Direction: Reproduce every line of the material below, from the first line to the last, without changing anything.

**** Data section ****

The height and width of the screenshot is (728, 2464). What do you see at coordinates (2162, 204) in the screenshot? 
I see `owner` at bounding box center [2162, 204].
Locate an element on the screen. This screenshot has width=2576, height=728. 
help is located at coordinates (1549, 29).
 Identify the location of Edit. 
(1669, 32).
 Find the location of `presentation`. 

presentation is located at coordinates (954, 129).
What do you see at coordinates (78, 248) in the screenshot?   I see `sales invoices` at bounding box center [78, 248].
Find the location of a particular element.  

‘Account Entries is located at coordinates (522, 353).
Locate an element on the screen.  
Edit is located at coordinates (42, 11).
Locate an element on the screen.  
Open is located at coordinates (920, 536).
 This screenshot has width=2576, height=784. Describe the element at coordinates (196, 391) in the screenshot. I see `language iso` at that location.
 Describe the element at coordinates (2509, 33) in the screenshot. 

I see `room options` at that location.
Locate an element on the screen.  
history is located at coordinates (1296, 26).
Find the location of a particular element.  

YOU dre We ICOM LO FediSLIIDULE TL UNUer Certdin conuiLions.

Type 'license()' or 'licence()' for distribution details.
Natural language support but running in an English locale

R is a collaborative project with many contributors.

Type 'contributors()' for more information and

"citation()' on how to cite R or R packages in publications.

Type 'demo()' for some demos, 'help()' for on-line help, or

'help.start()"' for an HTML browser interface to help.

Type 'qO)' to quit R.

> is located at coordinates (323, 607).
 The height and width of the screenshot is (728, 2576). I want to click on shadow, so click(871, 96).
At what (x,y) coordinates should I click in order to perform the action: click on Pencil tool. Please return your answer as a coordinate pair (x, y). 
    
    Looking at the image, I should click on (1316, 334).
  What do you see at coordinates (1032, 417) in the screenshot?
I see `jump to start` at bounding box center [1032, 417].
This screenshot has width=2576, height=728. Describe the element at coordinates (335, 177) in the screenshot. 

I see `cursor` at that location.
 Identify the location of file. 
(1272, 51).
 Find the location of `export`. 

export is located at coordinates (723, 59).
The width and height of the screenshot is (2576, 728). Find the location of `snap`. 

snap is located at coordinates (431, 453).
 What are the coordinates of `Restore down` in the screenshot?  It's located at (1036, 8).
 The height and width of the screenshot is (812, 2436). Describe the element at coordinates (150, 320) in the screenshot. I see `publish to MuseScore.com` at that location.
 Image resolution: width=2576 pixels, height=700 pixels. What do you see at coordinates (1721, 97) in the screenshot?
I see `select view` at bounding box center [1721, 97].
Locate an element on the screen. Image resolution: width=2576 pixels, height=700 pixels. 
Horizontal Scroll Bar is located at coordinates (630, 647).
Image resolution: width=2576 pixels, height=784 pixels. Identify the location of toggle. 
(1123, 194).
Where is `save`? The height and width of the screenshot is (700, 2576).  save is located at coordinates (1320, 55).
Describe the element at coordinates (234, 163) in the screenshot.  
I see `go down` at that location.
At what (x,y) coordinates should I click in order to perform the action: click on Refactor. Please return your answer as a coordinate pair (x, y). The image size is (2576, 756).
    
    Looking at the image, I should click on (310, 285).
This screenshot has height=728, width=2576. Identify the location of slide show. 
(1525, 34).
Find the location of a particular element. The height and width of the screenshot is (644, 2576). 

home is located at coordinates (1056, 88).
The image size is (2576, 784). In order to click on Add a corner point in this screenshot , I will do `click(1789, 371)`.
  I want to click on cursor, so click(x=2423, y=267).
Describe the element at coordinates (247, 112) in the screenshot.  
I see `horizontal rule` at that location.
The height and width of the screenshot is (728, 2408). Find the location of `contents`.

****

Output of the task:
The height and width of the screenshot is (728, 2464). What do you see at coordinates (2162, 204) in the screenshot? 
I see `owner` at bounding box center [2162, 204].
Locate an element on the screen. This screenshot has width=2576, height=728. 
help is located at coordinates (1549, 29).
 Identify the location of Edit. 
(1669, 32).
 Find the location of `presentation`. 

presentation is located at coordinates (954, 129).
What do you see at coordinates (78, 248) in the screenshot?   I see `sales invoices` at bounding box center [78, 248].
Find the location of a particular element.  

‘Account Entries is located at coordinates (522, 353).
Locate an element on the screen.  
Edit is located at coordinates (42, 11).
Locate an element on the screen.  
Open is located at coordinates (920, 536).
 This screenshot has width=2576, height=784. Describe the element at coordinates (196, 391) in the screenshot. I see `language iso` at that location.
 Describe the element at coordinates (2509, 33) in the screenshot. 

I see `room options` at that location.
Locate an element on the screen.  
history is located at coordinates (1296, 26).
Find the location of a particular element.  

YOU dre We ICOM LO FediSLIIDULE TL UNUer Certdin conuiLions.

Type 'license()' or 'licence()' for distribution details.
Natural language support but running in an English locale

R is a collaborative project with many contributors.

Type 'contributors()' for more information and

"citation()' on how to cite R or R packages in publications.

Type 'demo()' for some demos, 'help()' for on-line help, or

'help.start()"' for an HTML browser interface to help.

Type 'qO)' to quit R.

> is located at coordinates (323, 607).
 The height and width of the screenshot is (728, 2576). I want to click on shadow, so click(871, 96).
At what (x,y) coordinates should I click in order to perform the action: click on Pencil tool. Please return your answer as a coordinate pair (x, y). 
    
    Looking at the image, I should click on (1316, 334).
  What do you see at coordinates (1032, 417) in the screenshot?
I see `jump to start` at bounding box center [1032, 417].
This screenshot has width=2576, height=728. Describe the element at coordinates (335, 177) in the screenshot. 

I see `cursor` at that location.
 Identify the location of file. 
(1272, 51).
 Find the location of `export`. 

export is located at coordinates (723, 59).
The width and height of the screenshot is (2576, 728). Find the location of `snap`. 

snap is located at coordinates (431, 453).
 What are the coordinates of `Restore down` in the screenshot?  It's located at (1036, 8).
 The height and width of the screenshot is (812, 2436). Describe the element at coordinates (150, 320) in the screenshot. I see `publish to MuseScore.com` at that location.
 Image resolution: width=2576 pixels, height=700 pixels. What do you see at coordinates (1721, 97) in the screenshot?
I see `select view` at bounding box center [1721, 97].
Locate an element on the screen. Image resolution: width=2576 pixels, height=700 pixels. 
Horizontal Scroll Bar is located at coordinates (630, 647).
Image resolution: width=2576 pixels, height=784 pixels. Identify the location of toggle. 
(1123, 194).
Where is `save`? The height and width of the screenshot is (700, 2576).  save is located at coordinates (1320, 55).
Describe the element at coordinates (234, 163) in the screenshot.  
I see `go down` at that location.
At what (x,y) coordinates should I click in order to perform the action: click on Refactor. Please return your answer as a coordinate pair (x, y). The image size is (2576, 756).
    
    Looking at the image, I should click on (310, 285).
This screenshot has height=728, width=2576. Identify the location of slide show. 
(1525, 34).
Find the location of a particular element. The height and width of the screenshot is (644, 2576). 

home is located at coordinates (1056, 88).
The image size is (2576, 784). In order to click on Add a corner point in this screenshot , I will do `click(1789, 371)`.
  I want to click on cursor, so click(x=2423, y=267).
Describe the element at coordinates (247, 112) in the screenshot.  
I see `horizontal rule` at that location.
The height and width of the screenshot is (728, 2408). Find the location of `contents`.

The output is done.